Problem statement:
Recast all of the entries below as a numbered list, leaving out the blank lines.

──────── Data for this exercise ────────

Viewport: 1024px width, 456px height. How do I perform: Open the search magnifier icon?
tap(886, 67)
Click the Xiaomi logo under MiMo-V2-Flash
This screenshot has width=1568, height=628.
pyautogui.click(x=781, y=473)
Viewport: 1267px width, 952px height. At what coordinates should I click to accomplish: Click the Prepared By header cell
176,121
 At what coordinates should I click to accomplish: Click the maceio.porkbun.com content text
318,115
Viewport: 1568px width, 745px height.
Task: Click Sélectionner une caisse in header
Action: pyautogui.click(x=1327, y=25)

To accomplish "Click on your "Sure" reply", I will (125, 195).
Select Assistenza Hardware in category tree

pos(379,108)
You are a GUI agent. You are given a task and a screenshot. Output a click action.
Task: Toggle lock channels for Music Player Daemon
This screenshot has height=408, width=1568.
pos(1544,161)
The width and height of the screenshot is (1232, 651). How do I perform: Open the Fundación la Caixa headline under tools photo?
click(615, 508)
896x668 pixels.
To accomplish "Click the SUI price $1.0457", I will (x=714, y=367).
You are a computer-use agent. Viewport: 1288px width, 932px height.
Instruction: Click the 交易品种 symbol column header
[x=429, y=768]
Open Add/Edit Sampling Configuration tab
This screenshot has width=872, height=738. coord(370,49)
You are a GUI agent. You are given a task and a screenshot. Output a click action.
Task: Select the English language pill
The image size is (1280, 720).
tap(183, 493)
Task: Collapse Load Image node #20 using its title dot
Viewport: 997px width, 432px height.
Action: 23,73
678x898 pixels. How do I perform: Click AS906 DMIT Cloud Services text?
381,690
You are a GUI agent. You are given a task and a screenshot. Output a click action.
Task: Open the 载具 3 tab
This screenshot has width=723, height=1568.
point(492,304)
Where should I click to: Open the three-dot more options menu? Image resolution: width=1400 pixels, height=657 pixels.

────────

Answer in full:
1. Viewport: 1024px width, 456px height. How do I perform: Open the search magnifier icon?
2. tap(886, 67)
3. Click the Xiaomi logo under MiMo-V2-Flash
4. This screenshot has width=1568, height=628.
5. pyautogui.click(x=781, y=473)
6. Viewport: 1267px width, 952px height. At what coordinates should I click to accomplish: Click the Prepared By header cell
7. 176,121
8.  At what coordinates should I click to accomplish: Click the maceio.porkbun.com content text
9. 318,115
10. Viewport: 1568px width, 745px height.
11. Task: Click Sélectionner une caisse in header
12. Action: pyautogui.click(x=1327, y=25)
13. To accomplish "Click on your "Sure" reply", I will (125, 195).
14. Select Assistenza Hardware in category tree
15. pos(379,108)
16. You are a GUI agent. You are given a task and a screenshot. Output a click action.
17. Task: Toggle lock channels for Music Player Daemon
18. This screenshot has height=408, width=1568.
19. pos(1544,161)
20. The width and height of the screenshot is (1232, 651). How do I perform: Open the Fundación la Caixa headline under tools photo?
21. click(615, 508)
22. 896x668 pixels.
23. To accomplish "Click the SUI price $1.0457", I will (x=714, y=367).
24. You are a computer-use agent. Viewport: 1288px width, 932px height.
25. Instruction: Click the 交易品种 symbol column header
26. [x=429, y=768]
27. Open Add/Edit Sampling Configuration tab
28. This screenshot has width=872, height=738. coord(370,49)
29. You are a GUI agent. You are given a task and a screenshot. Output a click action.
30. Task: Select the English language pill
31. The image size is (1280, 720).
32. tap(183, 493)
33. Task: Collapse Load Image node #20 using its title dot
34. Viewport: 997px width, 432px height.
35. Action: 23,73
36. 678x898 pixels. How do I perform: Click AS906 DMIT Cloud Services text?
37. 381,690
38. You are a GUI agent. You are given a task and a screenshot. Output a click action.
39. Task: Open the 载具 3 tab
40. This screenshot has width=723, height=1568.
41. point(492,304)
42. Where should I click to: Open the three-dot more options menu? Image resolution: width=1400 pixels, height=657 pixels.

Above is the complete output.